ANALYSIS OF DECEMBER 21, 2010 CAV OPINIONS

[Posted December 21, 2010] Today must have been quite a day to be on the Salisbury plain in southwestern England; I can only imagine what the druids must have thought about a lunar eclipse occurring on the winter solstice. But the judges of the Court of Appeals of Virginia were unmoved by the synchronicity; they issued two published opinions today, just as though it were a normal Tuesday.

Criminal law

An unusual problem crops up today in the context of a Speedy Trial Act issue; the case is Brown v. Commonwealth. It’s a complex fact pattern involving a defendant who was accused of murdering his father. Shortly before trial, he gave notice of an insanity defense, and upon evaluation, he was deemed incompetent to stand trial. The trial court ordered him to be treated for his condition (schizophrenia) and continued the proceedings.

On Halloween (a holiday that may or may not mean anything to druids) 2008, a psychologist prepared and mailed a letter certifying that Brown was now competent to stand trial. Unfortunately, she mailed it to the wrong court (GDC instead of circuit), where it languished for several months. The doctor issued a follow-up note in April 2009, basically asking, “What’s wrong with my report?” That got matters going again in the trial court, resulting in a July 2009 trial and an eventual conviction.
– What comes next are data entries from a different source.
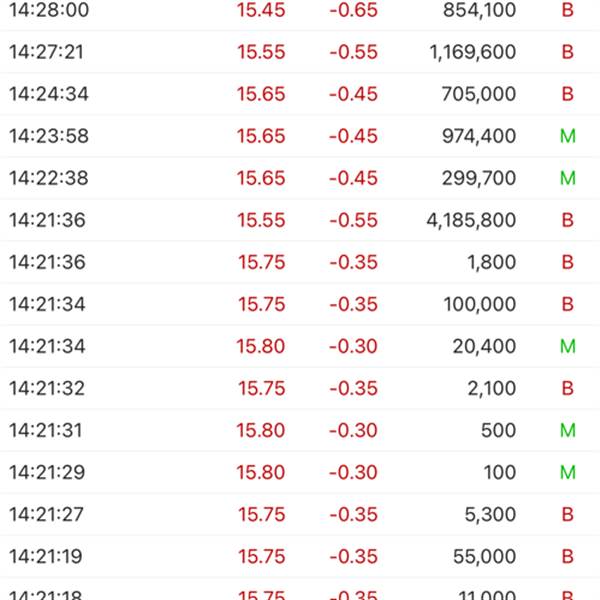Select volume 974,400 cell
This screenshot has width=600, height=600.
(x=479, y=136)
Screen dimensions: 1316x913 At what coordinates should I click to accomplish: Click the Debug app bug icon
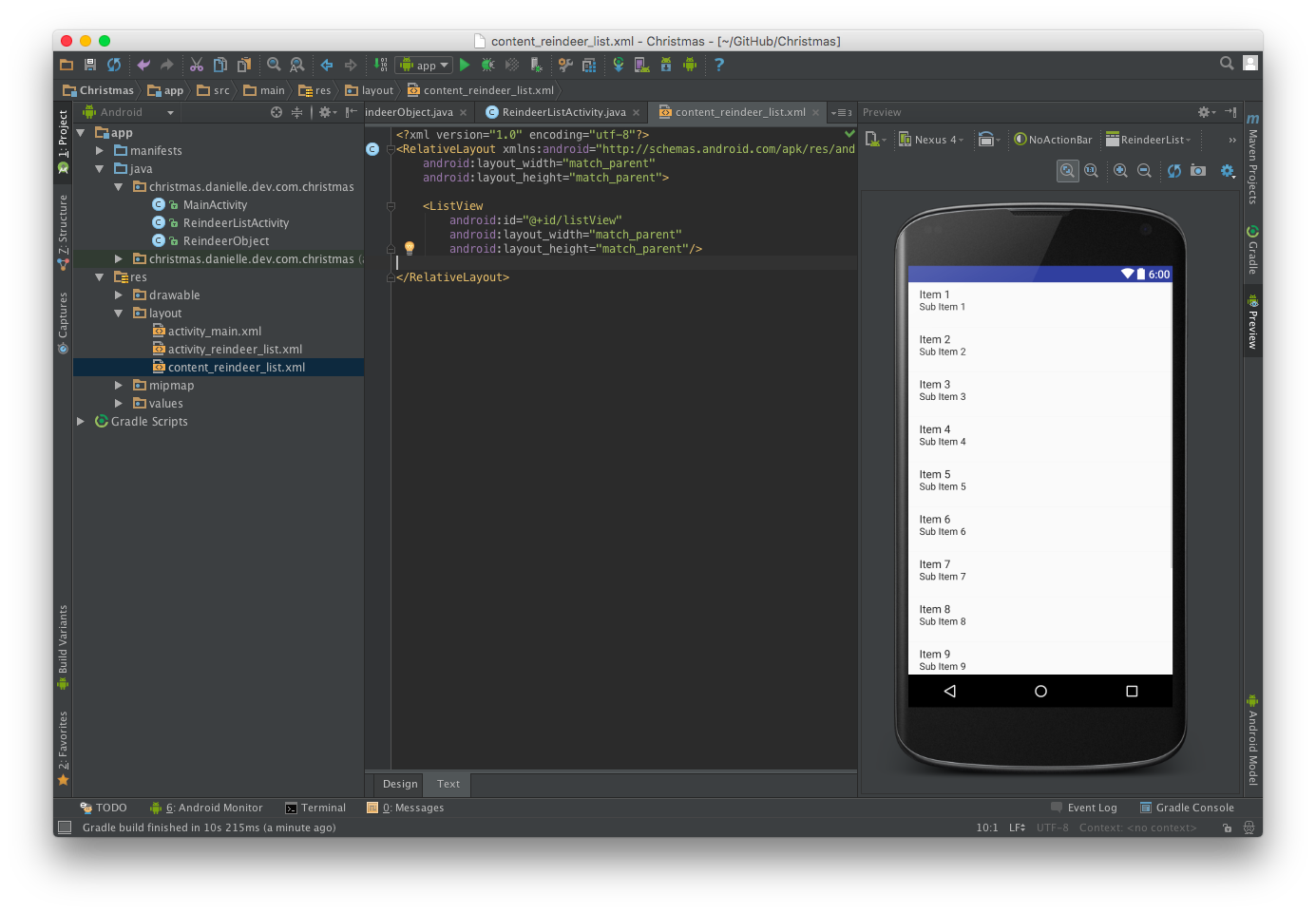pos(487,65)
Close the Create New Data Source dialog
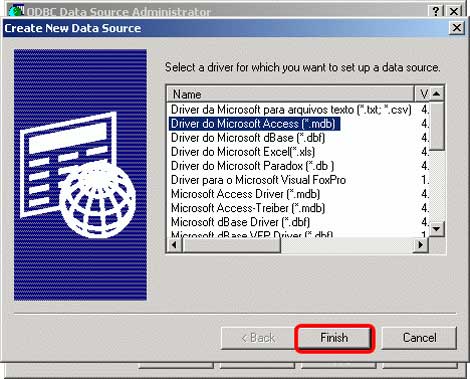470x379 pixels. coord(456,28)
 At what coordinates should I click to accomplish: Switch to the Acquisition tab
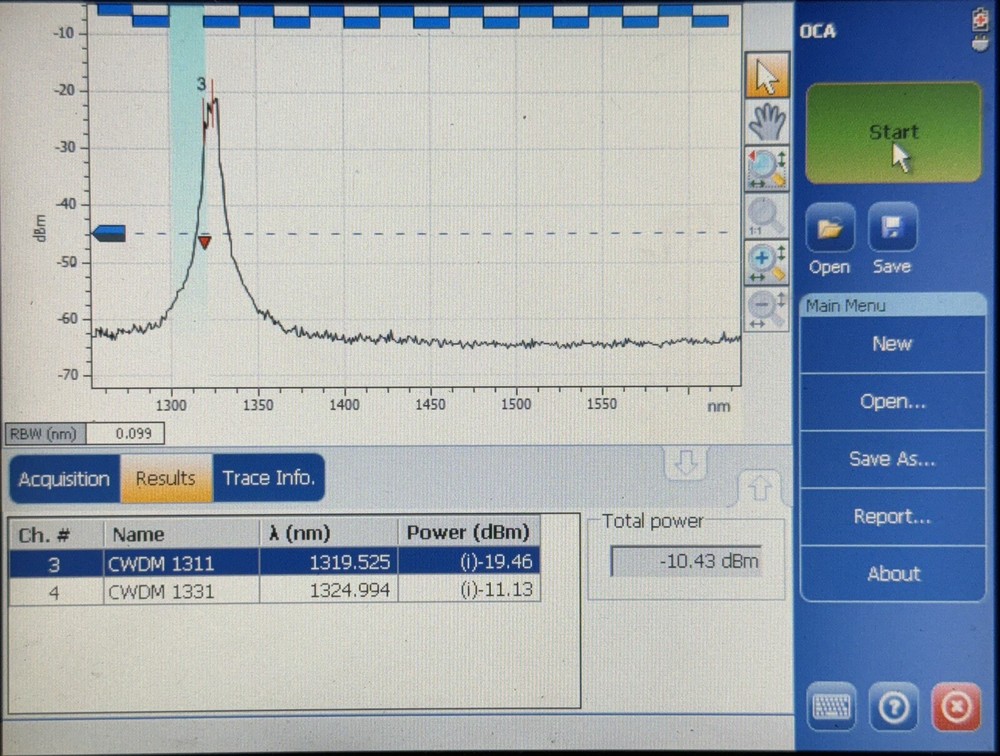click(x=63, y=478)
The issue here is whether the issuance of the report in October 2008 was sufficient to start the clock running again. (It’s tolled during the period in which a defendant is found to be incompetent.) Under the language of the statute, after the mental-health professional makes her findings and files them, “the court shall promptly determine whether the defendant is competent to stand trial.” The CAV today finds that the mere issuance of the mental-health report isn’t enough to restart the 5-month clock for Speedy-Trial purposes. That’s because only the court can make that finding; the letter is just evidence from which the court can make its own findings.
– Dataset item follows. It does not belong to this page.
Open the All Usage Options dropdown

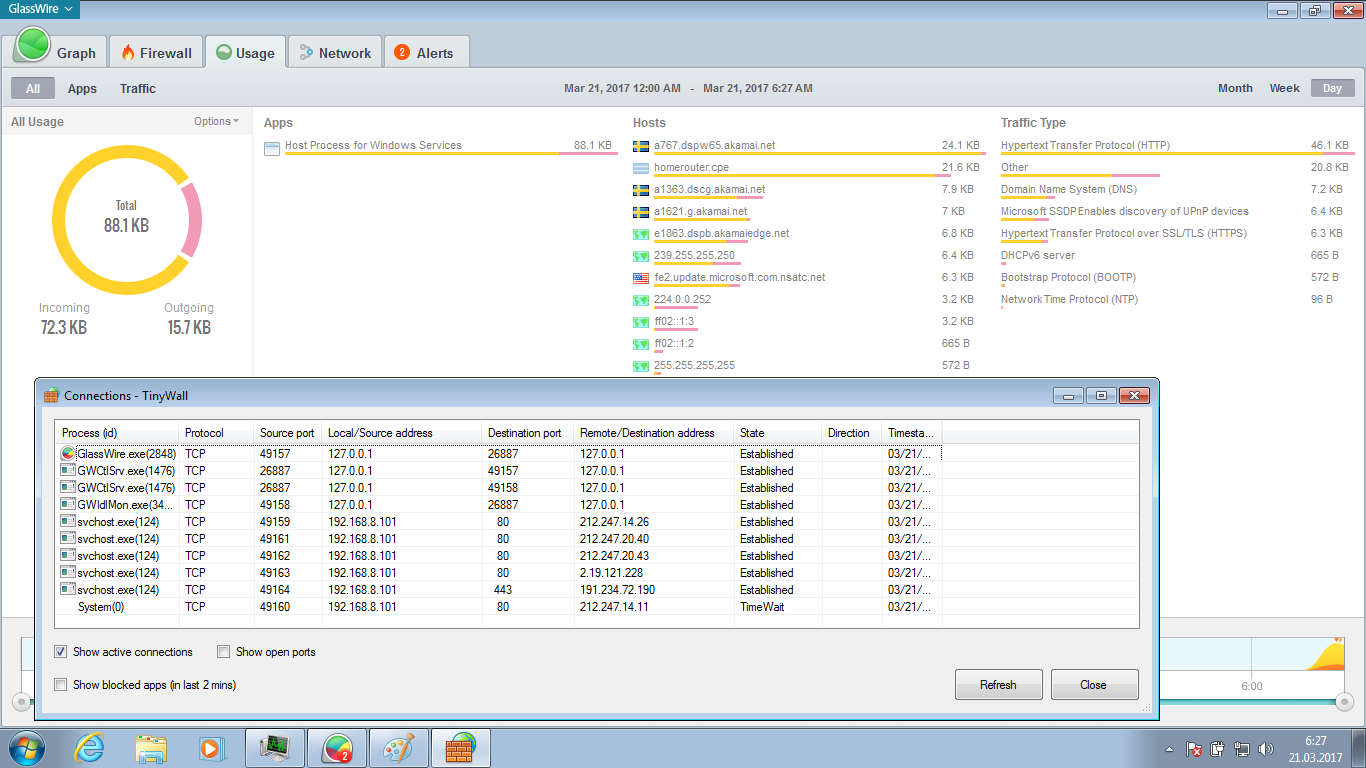point(216,122)
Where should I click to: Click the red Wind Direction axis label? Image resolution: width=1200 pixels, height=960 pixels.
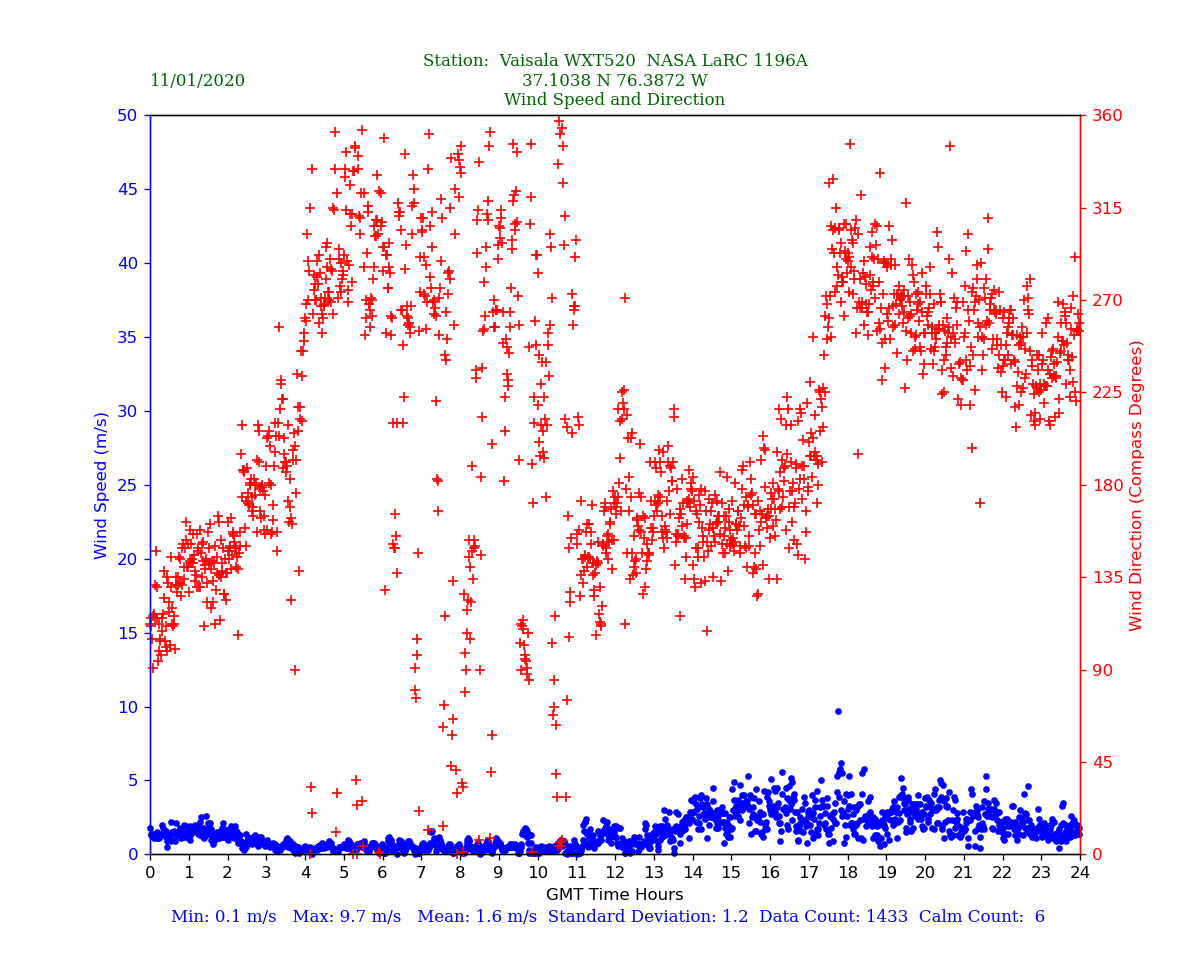click(x=1136, y=485)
So far, so good. But what about the obligation for the court to “promptly determine” whether the defendant is competent? This one is a tougher call, but the CAV again rules that the prosecution was timely, since the duty to act promptly comes after the trial court receives the report. This trial court didn’t receive the report for several months because of the mistaken address, so the panel finds that “under the unique circumstances of this case” (that means don’t go jumping to cite this as precedent unless your case is truly parallel), it wasn’t possible for the circuit court to act sooner.

Workers’ Compensation

When an injured employee is able to return to work, normally any previous award of temporary total disability ceases. If the employee returns to full duty and full pay, then the award simply ends; if the employee can only perform limited duty for less pay, then she gets a replacement award of temporary partial benefits.
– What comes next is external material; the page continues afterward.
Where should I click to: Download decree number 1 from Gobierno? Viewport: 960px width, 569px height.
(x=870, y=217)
The latter situation is what happened in CVS of Virginia v. Plunkett. After sitting out her pharmacy-services-associate position for over a year due to injuries to her arms, the employee’s doctor cleared her for light duty. The pharmacy offered her substitute work that met with her limitations, but she also threw in a couple of other factors: She didn’t want to drive after dark, and she had to pick up her grandchild from school at 4:00. The parties eventually agreed to a work schedule from 10 am to 3 pm, three days a week.

Fifteen hours a week isn’t nearly what the employee was evidently performing before her injury, so she sought and got an award of temporary partial benefits to make up the difference. The employer appealed, claiming that she had a duty to market her residual capacity beyond the limited work she was doing at the pharmacy. The employee responded that, having accepted the only employment that her employer had offered to her, she had no further duty to market herself.

Today, a CAV panel sides with the employer. It cites a 2008 Supreme Court opinion that holds that the employee in a situation like this does indeed have to try in good faith to find substitute work, and this employee never made any such showing; she simply relied on a couple of CAV opinions to support her position (summarized above). The trouble with that approach, the unanimous panel points out today, is that those cases predated the 2008 ruling that effectively overruled them.